**Exercise description**
Keep going with the passage about the GH001 depression trial, starting right after its final sentence on side effects.

**Selected passage**
━━━━━━━━━━

Drug efficacy assessments were made 2 hours after the final dose. Safety was assessed after each dose was administered and when the participants were discharged later in the day. Follow-up efficacy and safety assessments were made via telephone on day 2, and in-person on the 8th day following the test.

After this, all trial participants were enrolled in a 6-month follow-up in which they were eligible for up to five escalating-dose treatment sessions. This meant that even those in the placebo group in the first part of the trial were now eligible to receive GH001 therapy.  

The current paper, which focuses mainly on results of the first, 8-day phase of the trial, notes that among the 40 individuals who received the active drug, 9 (22%) received one 6mg dose; 21 (53%) received 6 and 12mg doses; and 10 (25%) received 6, 12, and 18mg doses. The drug’s psychoactive effects in these patients was, as expected, relatively brief: 9-14 minutes, on average (with a range of between a few minutes to just under an hour).

The drug appeared to be quite effective: those receiving it “achieved rapid reductions in symptoms of depression,” with improvements in scores on the MADRS scale judged “statistically significant and clinically meaningful.” From a 29 score, a typical recipient of the active drug scored 15.5 points lower 8 days later—a score corresponding with mild to moderate depression symptoms. “GH001 treatment also resulted in large improvements in symptoms of anxiety, global illness severity, and patient-reported quality of life vs. placebo at day 8.” At that same point, 8 days after the treatment was received, 23 of the 40 individuals receiving the active drug (57%) were in clinical remission, compared with none of the 41 who received placebo.

Relatively minor side effects were reported, with nausea being most common (42%), followed by excess saliva production (seen in various other drugs, including some antipsychotics) and paresthesia (a "pins and needles" sensation, tingling, or numbness, a common effect of psychedelic drugs), both reported by 20% of the 40 subjects getting GH001. All of these effects were transient, and there were no instances of severe side effects or impact on, for example, suicidal ideation.

━━━━━━━━━━

**Supplied entries**
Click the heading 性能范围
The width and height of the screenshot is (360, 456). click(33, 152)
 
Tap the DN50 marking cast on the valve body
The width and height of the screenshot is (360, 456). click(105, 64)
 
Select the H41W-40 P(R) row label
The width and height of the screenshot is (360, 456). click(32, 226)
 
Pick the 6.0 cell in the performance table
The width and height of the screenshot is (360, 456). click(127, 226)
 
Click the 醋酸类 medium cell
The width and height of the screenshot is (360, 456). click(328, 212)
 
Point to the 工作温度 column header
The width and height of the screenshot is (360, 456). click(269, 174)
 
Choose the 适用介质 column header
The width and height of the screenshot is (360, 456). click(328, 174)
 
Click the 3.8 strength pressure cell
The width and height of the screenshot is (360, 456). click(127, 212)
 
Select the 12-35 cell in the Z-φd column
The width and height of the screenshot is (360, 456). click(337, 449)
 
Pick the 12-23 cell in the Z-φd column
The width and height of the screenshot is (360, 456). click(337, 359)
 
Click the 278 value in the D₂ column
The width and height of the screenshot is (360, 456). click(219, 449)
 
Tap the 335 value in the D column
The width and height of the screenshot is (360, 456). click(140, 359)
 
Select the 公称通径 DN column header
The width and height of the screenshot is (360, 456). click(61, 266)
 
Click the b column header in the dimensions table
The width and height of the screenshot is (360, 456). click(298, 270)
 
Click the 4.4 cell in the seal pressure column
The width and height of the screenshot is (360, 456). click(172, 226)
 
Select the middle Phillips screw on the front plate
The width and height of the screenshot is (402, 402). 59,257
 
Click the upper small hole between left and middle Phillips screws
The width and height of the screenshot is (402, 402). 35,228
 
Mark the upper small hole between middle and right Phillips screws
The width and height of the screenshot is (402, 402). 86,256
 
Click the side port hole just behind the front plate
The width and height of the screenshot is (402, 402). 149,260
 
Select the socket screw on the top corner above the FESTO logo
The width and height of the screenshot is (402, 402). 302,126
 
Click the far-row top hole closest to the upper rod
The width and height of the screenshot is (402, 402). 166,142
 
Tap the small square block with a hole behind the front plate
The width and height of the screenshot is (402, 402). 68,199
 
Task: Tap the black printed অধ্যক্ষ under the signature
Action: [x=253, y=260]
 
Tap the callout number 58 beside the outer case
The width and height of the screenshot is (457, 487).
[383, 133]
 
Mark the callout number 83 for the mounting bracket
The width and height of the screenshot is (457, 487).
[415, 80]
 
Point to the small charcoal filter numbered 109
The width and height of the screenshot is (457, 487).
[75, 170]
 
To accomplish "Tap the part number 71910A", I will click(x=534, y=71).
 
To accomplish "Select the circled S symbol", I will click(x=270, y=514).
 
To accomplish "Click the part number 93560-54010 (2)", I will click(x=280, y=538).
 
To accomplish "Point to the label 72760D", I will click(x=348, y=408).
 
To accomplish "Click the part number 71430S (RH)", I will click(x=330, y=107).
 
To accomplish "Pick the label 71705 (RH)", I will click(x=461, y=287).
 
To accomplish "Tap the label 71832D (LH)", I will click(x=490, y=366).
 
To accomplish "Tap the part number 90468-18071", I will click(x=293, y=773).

━━━━━━━━━━

**Answer box**
Analysis of the second, 6-month phase of the trial is preliminary. Of the 23 who were in remission at the start of this second phase (all having received active drug in the first phase), 3 (13%) were still in remission after 6 months and received no further treatments. The 20 other participants in remission met criteria for additional treatment during the 6-month follow-up, beginning between weeks 2 and 12 of the period. Five received 1 or 2 treatments, while 15 received 3-4 treatments over the 6 months. After the 6-month period expired, 20 of 23 (87%) who had achieved remission after 8 days had regained that status after further “maintenance” treatments. The drug continued to be “well-tolerated, with no serious treatment-related adverse events over 6 months.”

The team noted that none of the trial participants received coaching or psychotherapeutic interventions over the full duration of the trial’s two parts. This is in contrast to some other trials of psychedelic drugs, in which guidance and coaching are integral parts of the treatment and are regarded not only a safety measure but may be related to therapeutic effects.

In addition to the “rapid, large, and significant reductions” in depression symptoms generated after a single day of treatment in the first phase of the study, the team said, “initial results from the 6-month follow-up suggest GH001 achieved long-term remission in patients with treatment-resistant depression, with infrequent dosing. The favorable safety and tolerability profile [of GH001], including short duration of psychoactive effects and rapid [patient] readiness for discharge [post-treatment] further supports its suitability for clinical use.”

Subsequent trials, which would involve larger numbers of patients, should include those with more severe depression symptoms and longer histories of treatment resistance as well as time since first illness onset, the team said.